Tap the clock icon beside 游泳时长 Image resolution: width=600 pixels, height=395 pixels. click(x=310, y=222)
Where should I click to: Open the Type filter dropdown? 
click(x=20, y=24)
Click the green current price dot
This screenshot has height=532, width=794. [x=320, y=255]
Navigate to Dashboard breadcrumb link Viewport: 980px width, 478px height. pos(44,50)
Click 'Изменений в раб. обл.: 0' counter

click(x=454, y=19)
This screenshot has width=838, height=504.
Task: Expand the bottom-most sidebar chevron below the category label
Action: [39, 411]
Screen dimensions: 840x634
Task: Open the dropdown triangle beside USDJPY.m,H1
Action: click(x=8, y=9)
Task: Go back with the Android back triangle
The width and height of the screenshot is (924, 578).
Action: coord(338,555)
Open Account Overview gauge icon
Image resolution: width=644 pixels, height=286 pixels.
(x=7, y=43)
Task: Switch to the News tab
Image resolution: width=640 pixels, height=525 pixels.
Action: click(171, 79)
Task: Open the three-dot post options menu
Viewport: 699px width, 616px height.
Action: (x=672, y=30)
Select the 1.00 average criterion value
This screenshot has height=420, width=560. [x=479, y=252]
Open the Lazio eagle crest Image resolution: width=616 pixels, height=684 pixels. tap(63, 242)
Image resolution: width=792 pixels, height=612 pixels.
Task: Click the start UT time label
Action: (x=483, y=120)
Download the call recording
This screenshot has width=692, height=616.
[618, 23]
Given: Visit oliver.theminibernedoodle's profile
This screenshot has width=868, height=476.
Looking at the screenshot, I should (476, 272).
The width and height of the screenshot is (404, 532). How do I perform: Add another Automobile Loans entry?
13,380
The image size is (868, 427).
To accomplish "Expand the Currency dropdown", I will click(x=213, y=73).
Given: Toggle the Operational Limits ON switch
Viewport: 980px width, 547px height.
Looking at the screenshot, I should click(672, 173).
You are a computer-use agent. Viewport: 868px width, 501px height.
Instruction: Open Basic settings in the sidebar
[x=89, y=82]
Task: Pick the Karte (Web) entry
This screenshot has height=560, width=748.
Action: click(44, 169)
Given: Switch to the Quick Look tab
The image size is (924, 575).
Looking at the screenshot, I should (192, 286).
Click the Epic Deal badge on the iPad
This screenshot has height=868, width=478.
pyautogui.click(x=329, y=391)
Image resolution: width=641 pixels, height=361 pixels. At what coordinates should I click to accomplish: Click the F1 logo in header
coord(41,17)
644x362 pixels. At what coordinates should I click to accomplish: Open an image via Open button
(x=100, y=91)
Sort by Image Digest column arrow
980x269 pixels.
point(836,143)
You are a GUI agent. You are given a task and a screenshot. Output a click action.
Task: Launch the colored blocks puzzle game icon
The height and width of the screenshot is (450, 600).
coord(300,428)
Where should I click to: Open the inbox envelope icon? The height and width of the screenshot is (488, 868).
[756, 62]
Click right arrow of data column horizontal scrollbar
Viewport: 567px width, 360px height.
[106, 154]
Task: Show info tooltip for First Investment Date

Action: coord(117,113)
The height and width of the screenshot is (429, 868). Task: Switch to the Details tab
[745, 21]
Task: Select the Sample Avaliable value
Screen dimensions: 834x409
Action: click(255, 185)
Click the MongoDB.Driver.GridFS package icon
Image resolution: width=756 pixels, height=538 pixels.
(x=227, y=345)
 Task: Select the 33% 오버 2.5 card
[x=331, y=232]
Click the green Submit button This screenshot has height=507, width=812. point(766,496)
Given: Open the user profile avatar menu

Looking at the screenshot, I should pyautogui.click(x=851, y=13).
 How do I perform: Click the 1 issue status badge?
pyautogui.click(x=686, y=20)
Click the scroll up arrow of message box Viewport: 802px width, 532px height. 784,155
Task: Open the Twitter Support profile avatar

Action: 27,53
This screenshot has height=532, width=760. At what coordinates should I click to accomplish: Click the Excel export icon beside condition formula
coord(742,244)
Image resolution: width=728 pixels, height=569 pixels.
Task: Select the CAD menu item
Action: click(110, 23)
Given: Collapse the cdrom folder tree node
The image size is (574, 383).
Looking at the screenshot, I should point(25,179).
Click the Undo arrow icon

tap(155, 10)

_AIM OF THE TASK_. The expected output is every record, repeated exactly.

_ANSWER_.
Tap the clock icon beside 游泳时长 Image resolution: width=600 pixels, height=395 pixels. click(x=310, y=222)
Where should I click to: Open the Type filter dropdown? 
click(x=20, y=24)
Click the green current price dot
This screenshot has height=532, width=794. [x=320, y=255]
Navigate to Dashboard breadcrumb link Viewport: 980px width, 478px height. pos(44,50)
Click 'Изменений в раб. обл.: 0' counter

click(x=454, y=19)
This screenshot has width=838, height=504.
Task: Expand the bottom-most sidebar chevron below the category label
Action: [39, 411]
Screen dimensions: 840x634
Task: Open the dropdown triangle beside USDJPY.m,H1
Action: click(x=8, y=9)
Task: Go back with the Android back triangle
The width and height of the screenshot is (924, 578).
Action: coord(338,555)
Open Account Overview gauge icon
Image resolution: width=644 pixels, height=286 pixels.
(x=7, y=43)
Task: Switch to the News tab
Image resolution: width=640 pixels, height=525 pixels.
Action: click(171, 79)
Task: Open the three-dot post options menu
Viewport: 699px width, 616px height.
Action: (x=672, y=30)
Select the 1.00 average criterion value
This screenshot has height=420, width=560. [x=479, y=252]
Open the Lazio eagle crest Image resolution: width=616 pixels, height=684 pixels. tap(63, 242)
Image resolution: width=792 pixels, height=612 pixels.
Task: Click the start UT time label
Action: (x=483, y=120)
Download the call recording
This screenshot has width=692, height=616.
[618, 23]
Given: Visit oliver.theminibernedoodle's profile
This screenshot has width=868, height=476.
Looking at the screenshot, I should (476, 272).
The width and height of the screenshot is (404, 532). How do I perform: Add another Automobile Loans entry?
13,380
The image size is (868, 427).
To accomplish "Expand the Currency dropdown", I will click(x=213, y=73).
Given: Toggle the Operational Limits ON switch
Viewport: 980px width, 547px height.
Looking at the screenshot, I should click(672, 173).
You are a computer-use agent. Viewport: 868px width, 501px height.
Instruction: Open Basic settings in the sidebar
[x=89, y=82]
Task: Pick the Karte (Web) entry
This screenshot has height=560, width=748.
Action: click(44, 169)
Given: Switch to the Quick Look tab
The image size is (924, 575).
Looking at the screenshot, I should (192, 286).
Click the Epic Deal badge on the iPad
This screenshot has height=868, width=478.
pyautogui.click(x=329, y=391)
Image resolution: width=641 pixels, height=361 pixels. At what coordinates should I click to accomplish: Click the F1 logo in header
coord(41,17)
644x362 pixels. At what coordinates should I click to accomplish: Open an image via Open button
(x=100, y=91)
Sort by Image Digest column arrow
980x269 pixels.
point(836,143)
You are a GUI agent. You are given a task and a screenshot. Output a click action.
Task: Launch the colored blocks puzzle game icon
The height and width of the screenshot is (450, 600).
coord(300,428)
Where should I click to: Open the inbox envelope icon? The height and width of the screenshot is (488, 868).
[756, 62]
Click right arrow of data column horizontal scrollbar
Viewport: 567px width, 360px height.
[106, 154]
Task: Show info tooltip for First Investment Date

Action: coord(117,113)
The height and width of the screenshot is (429, 868). Task: Switch to the Details tab
[745, 21]
Task: Select the Sample Avaliable value
Screen dimensions: 834x409
Action: click(255, 185)
Click the MongoDB.Driver.GridFS package icon
Image resolution: width=756 pixels, height=538 pixels.
(x=227, y=345)
 Task: Select the 33% 오버 2.5 card
[x=331, y=232]
Click the green Submit button This screenshot has height=507, width=812. point(766,496)
Given: Open the user profile avatar menu

Looking at the screenshot, I should pyautogui.click(x=851, y=13).
 How do I perform: Click the 1 issue status badge?
pyautogui.click(x=686, y=20)
Click the scroll up arrow of message box Viewport: 802px width, 532px height. 784,155
Task: Open the Twitter Support profile avatar

Action: 27,53
This screenshot has height=532, width=760. At what coordinates should I click to accomplish: Click the Excel export icon beside condition formula
coord(742,244)
Image resolution: width=728 pixels, height=569 pixels.
Task: Select the CAD menu item
Action: click(110, 23)
Given: Collapse the cdrom folder tree node
The image size is (574, 383).
Looking at the screenshot, I should point(25,179).
Click the Undo arrow icon

tap(155, 10)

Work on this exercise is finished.